新入生歓迎テストは、国語、数学、英語。この基本の3教科の問題からなっている。
中学の総まとめ的な試験だ。
俺は、この高校で、糸谷早瀬として生活していくために、こういうテストの点は大切にしなければならない。うっかりすると、高得点を叩き出してしまうからな。
よく、漫画や小説で、正体を隠すときは、自分が誰よりも劣っていると見せかけるため、すごく低い点数を取り、『俺は、勉強も運動も苦手なんだ。だから、全然大したこと無い。』なんて、会話をしている事をしばしば見かける。

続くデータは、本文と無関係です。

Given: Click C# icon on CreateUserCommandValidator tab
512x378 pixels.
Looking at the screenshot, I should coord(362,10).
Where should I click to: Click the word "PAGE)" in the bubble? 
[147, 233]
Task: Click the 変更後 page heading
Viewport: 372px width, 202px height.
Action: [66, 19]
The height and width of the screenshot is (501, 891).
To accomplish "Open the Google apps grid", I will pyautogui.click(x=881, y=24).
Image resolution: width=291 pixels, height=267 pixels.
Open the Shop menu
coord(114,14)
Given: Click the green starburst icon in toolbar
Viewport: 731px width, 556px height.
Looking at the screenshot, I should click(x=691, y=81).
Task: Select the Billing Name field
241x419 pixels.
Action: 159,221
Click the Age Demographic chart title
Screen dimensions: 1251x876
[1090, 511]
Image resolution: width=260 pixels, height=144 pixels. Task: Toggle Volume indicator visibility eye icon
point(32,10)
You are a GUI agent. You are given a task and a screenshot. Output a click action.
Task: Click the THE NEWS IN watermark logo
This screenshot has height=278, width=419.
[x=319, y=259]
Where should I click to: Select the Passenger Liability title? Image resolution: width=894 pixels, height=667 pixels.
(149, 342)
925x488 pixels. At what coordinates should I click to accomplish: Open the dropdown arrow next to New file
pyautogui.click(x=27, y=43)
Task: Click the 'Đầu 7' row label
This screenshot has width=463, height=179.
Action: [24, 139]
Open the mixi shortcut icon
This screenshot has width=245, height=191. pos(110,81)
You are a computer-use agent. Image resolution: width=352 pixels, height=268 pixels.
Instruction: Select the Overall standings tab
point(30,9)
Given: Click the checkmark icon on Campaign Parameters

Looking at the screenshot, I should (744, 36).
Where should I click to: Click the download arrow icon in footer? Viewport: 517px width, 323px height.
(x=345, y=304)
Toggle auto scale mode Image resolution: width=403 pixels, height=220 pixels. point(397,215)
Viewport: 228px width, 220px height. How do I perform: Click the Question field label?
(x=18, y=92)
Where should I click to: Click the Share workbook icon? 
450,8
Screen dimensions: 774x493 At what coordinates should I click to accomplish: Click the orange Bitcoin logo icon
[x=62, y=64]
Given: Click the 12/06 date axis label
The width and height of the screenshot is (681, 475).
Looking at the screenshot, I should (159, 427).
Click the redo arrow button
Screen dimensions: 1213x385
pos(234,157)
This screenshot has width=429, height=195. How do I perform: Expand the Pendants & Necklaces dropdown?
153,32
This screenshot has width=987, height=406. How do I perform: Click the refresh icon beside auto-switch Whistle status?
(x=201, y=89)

だが、それを現実で再現することは、自分の正体を怪しまれる事につながる。
例えば、
まあ、正体を隠したい場合、自分の実力をそのまま発揮する事は避けたい。だから、高得点で名を馳せるような真似は決してしない。
だからと言って、最も、低い点数を取れば良いのかというわけでも無い。なぜなら、馬鹿や劣等生などは、かえって悪目立ちする可能性があるから。
俺は、これら全てを考慮し、順位が決まるもの、成績判定の場となるときの行動指針をまとめた。
①満点、0点など、極端な点数は避け、過度に人の記憶に残らないようにする。
②回答用紙は綺麗なまま出さず、何度か答えを書き直して、必死に解いたかのような工作をする。
③毎回、過去問や、クラスの成績推移を調査し、平均点前後を目指す。
ただし、あくまで、平均点前後であり、平均点ジャストは取ってはいけない。
④高校生は、どの問題でつまずきやすいのかを把握し、間違える問題はしっかり、吟味する。
⑤そのつど、臨機応変に対応する。
こんな感じだ。
つまり、
馬鹿の集まりに、天才がいたら、その人はチヤホヤされると思うが、
天才ばかりいる世界に、異世界では天才と呼ばれたキッズが送り込まれても、
周りも皆、
天才であるから、天才であることが普通で、逆に、馬鹿が珍しく、目立ってしまう。
白い布に、醤油のシミが目立つのと一緒の現象だ。
何がその環境に多くあるのかで、人々の持つ異か同かが決まるのである。
つまり、平均の集団に埋もれることこそが、周囲に怪しまれず、かつ、自分もある程度自由になる最善の方法である。
そして、今回の歓迎テストの成績は、各クラス上位3名が廊下に張り出されることになっている。間違っても、上位3位以上を取ってはならない。
確か、
毎年、新入生歓迎テストは、平均点が、
一昨年は、61.3点。
去年が、59.8点。
過去5年を見ても、テストの平均点は、大体60点前後で推移していた。
まあ、誤差5点ぐらいを見積もって、56点くらいが妥当だろう。
俺は、問題用紙が手元に来るのを待ちながら、作戦を練る。
「それでは、始めてくださーい!!」
望月先生の合図で、一斉に問題用紙をめくる。
「今年から、問題作る先生が、変わって、大変かも知れないけど、みんななら、やりきれると思います。頑張って下さい!!」
望月先生は、テスト開始早々にそう言ったのだった。
え?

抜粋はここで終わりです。